Foi além: rabiscou um “plano de vacinação” sem ter qualquer previsão sobre as vacinas que o integrarão, nem quando elas serão aprovadas e chegarão. Garantiu, porém, que somente 1/3 dos brasileiros, na melhor das hipóteses, serão vacinados em 2021, caso haja vacina à disposição. Um terço em um ano! Não se comprometeu, não garantiu nada, não olhou para o futuro. Nada, nenhuma empatia, nenhuma preocupação, só desorientação e uma atitude blasée, com a qual tentou causar impressão e mostrar serviço. De tabela, afundou um pouco mais a imagem das Forças Armadas, que já não mais podem se apresentar à Nação como garantia de ordem, estabilidade e respeito à Constituição.
Se isso não é um crime contra o bem público, contra a saúde e a vida dos brasileiros, então a Justiça não existe mais.
A falta de perspectivas e diretrizes causa tanto dano quanto a pandemia, a alimenta e expande. Provoca mais medo e insegurança. Desnuda a ausência de governo e de gente qualificada nos postos-chave do Estado.
Revela, por fim, a inoperância do Congresso Nacional, que posa de avestruz, cabeça enterrada na terra como se nada mais estivesse a ocorrer.
O certo seria desengavetar um dos 50 pedidos de impeachment que Rodrigo Maia mantem trancados em sua gaveta. Mas Rodrigo está mais preocupado com a presidência da Câmara, com as tratativas internas, não enxerga o País que se desfaz, que morre, que não encontra quem o acolha.

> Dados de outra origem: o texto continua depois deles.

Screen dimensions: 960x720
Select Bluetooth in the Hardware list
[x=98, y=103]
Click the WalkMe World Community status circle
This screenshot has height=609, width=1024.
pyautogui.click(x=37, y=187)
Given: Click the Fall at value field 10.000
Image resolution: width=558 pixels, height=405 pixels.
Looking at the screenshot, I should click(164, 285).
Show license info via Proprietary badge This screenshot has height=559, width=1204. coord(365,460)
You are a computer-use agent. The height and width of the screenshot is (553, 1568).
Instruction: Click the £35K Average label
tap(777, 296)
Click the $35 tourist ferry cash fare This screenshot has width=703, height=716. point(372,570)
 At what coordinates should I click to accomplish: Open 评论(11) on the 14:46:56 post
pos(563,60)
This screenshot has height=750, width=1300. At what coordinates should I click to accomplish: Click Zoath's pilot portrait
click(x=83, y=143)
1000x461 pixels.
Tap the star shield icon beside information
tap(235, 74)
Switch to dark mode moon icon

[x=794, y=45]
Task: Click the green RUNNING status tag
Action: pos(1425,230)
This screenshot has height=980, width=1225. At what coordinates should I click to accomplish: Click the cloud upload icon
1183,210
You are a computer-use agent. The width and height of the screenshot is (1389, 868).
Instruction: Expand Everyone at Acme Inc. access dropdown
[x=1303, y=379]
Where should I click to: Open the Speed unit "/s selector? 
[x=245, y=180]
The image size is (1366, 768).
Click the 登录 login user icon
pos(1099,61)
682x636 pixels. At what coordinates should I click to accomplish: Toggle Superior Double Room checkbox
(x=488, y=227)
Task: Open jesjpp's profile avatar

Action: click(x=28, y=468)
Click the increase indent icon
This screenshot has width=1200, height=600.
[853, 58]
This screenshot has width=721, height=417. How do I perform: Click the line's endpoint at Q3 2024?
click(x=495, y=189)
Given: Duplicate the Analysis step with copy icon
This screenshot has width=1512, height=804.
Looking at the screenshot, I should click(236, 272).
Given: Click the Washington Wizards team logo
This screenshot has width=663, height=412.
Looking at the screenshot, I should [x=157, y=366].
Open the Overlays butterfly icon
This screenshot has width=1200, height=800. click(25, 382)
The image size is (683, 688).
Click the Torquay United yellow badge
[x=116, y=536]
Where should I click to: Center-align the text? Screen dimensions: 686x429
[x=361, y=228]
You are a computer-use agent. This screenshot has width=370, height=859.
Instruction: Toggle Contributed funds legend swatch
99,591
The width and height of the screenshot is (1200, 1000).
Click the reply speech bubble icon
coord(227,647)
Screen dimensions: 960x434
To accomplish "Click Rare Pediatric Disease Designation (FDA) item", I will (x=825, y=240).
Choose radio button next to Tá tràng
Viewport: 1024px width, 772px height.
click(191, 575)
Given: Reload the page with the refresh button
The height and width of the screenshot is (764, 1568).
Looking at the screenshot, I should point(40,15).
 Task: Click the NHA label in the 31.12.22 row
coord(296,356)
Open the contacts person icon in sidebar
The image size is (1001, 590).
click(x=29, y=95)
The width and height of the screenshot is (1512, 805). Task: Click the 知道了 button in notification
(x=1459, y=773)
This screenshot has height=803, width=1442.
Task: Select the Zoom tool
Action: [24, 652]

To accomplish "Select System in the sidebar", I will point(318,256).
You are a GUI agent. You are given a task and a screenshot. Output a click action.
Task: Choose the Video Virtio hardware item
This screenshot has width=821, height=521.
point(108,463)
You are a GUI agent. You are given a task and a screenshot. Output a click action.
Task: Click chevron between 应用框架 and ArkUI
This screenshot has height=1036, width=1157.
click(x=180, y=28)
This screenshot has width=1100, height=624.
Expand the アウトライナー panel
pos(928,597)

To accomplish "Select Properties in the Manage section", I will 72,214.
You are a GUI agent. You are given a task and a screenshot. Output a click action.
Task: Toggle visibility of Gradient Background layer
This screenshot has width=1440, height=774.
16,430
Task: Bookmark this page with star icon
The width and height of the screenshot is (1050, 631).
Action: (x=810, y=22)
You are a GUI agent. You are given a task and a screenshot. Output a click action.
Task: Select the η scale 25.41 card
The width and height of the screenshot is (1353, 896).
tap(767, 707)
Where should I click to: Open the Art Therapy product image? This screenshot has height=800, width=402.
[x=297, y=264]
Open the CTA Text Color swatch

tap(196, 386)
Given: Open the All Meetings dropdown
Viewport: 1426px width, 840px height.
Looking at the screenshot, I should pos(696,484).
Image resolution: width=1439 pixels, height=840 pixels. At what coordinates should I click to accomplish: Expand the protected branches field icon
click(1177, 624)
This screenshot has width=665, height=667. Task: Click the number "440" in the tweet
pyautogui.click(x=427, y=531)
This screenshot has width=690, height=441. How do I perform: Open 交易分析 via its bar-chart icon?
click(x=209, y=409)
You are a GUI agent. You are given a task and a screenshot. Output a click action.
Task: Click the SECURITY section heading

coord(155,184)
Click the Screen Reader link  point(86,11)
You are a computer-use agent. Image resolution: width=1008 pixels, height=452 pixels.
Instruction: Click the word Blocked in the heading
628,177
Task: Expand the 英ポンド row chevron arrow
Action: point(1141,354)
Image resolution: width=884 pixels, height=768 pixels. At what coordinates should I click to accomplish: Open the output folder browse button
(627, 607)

A “gripezinha” bolsonariana, somada às omissões vergonhosas do governo, exige coragem política para que se faça o óbvio. A Constituição está sendo desrespeitada. O Estado não mais garante a vida dos brasileiros, que é cláusula pétrea da carta constitucional. Crime de responsabilidade, cometido em sequência, é motivo evidente para que se ponha na mesa o impedimento do presidente, que levaria consigo esse governo incompetente, com sua ideologia, sua guerra cultural, sua ignorância, sua falta de empatia.